Together they passed
on to Wurtzburg, where they joined Oxenstiern and the Landgrave
of Hesse-Cassel. General Banner, with the fourth corps, was at
Augsburg, opposed to Cratz, who was at the head of the remains of
Tilly's old army.
Slipping away from his foes he marched to Windsheim, and was there
joined by a body of troops under Bernhard of Weimar. The force from
Wurtzburg soon afterwards came up, and the whole of the detached
corps, amounting to 49,000 men, being now collected, they marched
to Bruck, ten miles north of Nuremberg. Three days later, on the
16th of August, Gustavus rode into their camp, and on the 21st
marched at their head into Nuremberg, unhindered by the Imperialists.

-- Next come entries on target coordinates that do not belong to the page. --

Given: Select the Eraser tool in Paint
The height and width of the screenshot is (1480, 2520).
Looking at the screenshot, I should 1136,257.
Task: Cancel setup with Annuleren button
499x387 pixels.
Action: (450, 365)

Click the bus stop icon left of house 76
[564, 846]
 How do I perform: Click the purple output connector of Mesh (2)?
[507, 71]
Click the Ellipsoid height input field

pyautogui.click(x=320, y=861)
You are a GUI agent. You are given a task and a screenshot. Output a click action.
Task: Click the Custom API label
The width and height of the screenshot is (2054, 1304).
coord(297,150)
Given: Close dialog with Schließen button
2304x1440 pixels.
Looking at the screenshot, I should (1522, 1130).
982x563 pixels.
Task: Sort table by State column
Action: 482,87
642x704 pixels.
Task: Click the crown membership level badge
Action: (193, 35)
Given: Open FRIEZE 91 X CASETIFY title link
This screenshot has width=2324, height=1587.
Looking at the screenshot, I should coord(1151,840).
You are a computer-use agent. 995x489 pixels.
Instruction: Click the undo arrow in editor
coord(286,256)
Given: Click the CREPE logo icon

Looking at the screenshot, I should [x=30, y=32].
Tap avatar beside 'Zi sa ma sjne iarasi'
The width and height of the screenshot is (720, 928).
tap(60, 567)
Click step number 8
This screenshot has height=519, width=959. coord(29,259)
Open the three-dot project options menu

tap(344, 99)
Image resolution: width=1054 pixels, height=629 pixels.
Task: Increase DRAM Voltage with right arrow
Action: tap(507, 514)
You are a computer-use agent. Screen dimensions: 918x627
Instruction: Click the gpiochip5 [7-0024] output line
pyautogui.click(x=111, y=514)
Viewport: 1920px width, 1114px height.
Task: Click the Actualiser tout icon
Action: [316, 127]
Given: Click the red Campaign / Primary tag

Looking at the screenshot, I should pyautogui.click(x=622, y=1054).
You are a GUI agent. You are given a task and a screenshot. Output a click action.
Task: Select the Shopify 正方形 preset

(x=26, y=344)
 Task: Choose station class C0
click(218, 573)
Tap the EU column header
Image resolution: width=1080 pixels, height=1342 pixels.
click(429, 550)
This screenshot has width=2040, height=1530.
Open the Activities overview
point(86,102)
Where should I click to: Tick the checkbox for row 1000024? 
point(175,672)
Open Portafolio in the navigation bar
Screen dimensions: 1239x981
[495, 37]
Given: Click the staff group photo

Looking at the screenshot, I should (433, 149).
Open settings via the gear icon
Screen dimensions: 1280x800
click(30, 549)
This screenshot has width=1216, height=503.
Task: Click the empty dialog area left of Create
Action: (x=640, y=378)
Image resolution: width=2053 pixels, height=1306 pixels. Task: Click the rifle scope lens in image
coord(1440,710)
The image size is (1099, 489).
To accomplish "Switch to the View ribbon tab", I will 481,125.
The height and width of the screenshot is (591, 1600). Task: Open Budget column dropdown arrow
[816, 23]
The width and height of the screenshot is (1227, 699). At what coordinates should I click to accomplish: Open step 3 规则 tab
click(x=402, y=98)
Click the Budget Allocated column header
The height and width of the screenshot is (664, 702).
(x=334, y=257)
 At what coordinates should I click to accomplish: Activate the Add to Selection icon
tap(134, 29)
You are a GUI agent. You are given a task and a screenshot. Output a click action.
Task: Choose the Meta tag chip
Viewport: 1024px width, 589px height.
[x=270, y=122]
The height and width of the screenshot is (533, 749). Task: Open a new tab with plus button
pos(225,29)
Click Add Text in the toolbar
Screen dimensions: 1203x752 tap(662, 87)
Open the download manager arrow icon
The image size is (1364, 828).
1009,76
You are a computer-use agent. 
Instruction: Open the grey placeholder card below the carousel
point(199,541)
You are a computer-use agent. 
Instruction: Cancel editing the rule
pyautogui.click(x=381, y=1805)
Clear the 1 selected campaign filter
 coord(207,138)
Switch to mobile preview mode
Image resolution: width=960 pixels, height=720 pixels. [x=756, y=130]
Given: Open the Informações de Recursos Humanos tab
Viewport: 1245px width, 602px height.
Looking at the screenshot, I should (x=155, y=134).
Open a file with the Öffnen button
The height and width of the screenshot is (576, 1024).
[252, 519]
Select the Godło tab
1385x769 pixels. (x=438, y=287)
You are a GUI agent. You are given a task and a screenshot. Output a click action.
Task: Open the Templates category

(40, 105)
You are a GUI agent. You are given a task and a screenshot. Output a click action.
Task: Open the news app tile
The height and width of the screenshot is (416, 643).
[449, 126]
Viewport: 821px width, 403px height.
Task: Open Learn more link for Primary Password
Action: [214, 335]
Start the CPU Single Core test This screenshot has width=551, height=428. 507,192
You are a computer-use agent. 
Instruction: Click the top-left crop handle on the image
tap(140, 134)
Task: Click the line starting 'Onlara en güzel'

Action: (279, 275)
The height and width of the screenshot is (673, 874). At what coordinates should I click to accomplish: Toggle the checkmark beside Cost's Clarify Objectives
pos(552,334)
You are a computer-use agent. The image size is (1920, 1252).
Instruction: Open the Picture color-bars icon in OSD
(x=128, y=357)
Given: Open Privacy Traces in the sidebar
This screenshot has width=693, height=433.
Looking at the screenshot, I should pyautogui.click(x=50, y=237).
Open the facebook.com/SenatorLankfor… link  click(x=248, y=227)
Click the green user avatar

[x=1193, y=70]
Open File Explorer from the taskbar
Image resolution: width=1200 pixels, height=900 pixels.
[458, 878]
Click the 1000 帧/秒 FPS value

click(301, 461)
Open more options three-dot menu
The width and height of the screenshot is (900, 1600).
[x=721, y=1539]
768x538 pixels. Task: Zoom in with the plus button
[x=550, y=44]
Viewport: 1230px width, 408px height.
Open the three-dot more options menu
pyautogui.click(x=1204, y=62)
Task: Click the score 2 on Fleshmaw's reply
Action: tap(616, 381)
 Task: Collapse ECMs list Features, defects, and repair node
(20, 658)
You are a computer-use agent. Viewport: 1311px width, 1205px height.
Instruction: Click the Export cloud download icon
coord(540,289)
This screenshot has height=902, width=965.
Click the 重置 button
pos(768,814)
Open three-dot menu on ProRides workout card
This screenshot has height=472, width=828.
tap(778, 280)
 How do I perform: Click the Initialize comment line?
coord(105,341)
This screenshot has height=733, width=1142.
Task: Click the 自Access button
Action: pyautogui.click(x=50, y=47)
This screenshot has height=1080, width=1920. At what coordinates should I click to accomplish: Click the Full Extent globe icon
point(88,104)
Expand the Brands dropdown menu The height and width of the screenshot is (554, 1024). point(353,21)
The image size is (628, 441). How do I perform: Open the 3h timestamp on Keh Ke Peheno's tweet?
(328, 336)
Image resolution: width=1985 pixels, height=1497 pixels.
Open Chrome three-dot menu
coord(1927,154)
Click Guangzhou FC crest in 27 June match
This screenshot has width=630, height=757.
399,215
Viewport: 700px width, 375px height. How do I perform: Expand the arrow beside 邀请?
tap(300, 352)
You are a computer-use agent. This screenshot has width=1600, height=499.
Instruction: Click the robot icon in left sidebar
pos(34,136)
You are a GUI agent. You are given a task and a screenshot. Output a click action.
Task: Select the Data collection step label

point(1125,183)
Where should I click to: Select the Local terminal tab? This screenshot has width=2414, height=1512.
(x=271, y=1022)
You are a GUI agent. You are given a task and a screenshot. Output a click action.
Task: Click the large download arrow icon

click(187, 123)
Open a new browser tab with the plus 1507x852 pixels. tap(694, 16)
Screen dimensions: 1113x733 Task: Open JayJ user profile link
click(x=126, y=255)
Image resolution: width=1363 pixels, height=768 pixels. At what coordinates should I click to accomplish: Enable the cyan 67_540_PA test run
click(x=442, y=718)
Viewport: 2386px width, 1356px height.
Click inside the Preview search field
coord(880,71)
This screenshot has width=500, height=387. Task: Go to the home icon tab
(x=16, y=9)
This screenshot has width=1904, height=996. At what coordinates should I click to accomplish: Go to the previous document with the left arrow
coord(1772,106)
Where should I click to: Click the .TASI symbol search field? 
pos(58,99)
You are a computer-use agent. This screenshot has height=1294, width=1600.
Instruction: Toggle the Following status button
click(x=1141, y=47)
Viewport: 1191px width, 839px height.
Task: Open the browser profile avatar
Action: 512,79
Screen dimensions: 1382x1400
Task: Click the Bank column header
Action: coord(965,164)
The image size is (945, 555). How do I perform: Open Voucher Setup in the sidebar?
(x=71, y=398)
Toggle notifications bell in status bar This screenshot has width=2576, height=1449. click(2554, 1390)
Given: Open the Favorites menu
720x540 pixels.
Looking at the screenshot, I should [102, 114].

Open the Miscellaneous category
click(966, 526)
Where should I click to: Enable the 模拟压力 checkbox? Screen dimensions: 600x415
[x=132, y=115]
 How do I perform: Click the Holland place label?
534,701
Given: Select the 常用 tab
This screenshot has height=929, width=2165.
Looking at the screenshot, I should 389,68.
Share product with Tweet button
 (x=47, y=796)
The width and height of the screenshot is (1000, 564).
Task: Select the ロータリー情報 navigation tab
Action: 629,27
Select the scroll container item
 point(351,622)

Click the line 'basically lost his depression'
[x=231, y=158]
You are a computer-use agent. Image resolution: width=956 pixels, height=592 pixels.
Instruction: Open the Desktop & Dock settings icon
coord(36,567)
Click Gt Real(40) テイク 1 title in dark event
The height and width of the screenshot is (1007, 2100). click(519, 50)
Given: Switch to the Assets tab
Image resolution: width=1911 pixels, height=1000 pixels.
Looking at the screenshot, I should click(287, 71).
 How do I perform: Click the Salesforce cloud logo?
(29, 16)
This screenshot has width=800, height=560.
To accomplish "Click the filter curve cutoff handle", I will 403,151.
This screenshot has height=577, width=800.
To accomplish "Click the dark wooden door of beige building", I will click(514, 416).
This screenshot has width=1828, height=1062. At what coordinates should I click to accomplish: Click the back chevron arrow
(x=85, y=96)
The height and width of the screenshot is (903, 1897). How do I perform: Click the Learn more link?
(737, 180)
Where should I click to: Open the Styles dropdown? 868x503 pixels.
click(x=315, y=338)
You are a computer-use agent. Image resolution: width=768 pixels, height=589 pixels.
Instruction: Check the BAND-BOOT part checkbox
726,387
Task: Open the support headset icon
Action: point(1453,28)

Gustavus probably calculated that the Imperialists would now move
down and offer battle; but Wallenstein, who had detached 10,000 men
to bring up supplies, could not place in the field a number equal
to those of the reinforcements, and preferred to await an attack
in the position which he had prepared with such care. He knew the
straits to which Nuremberg and its defenders were reduced, and the
impossibility there would be of feeding the new arrivals.
The country round for a vast distance had been long since stripped
of provisions, and Gustavus had no course open to him but to march
away with his army and leave the city to its fate, or to attack
the Imperialists in their stronghold.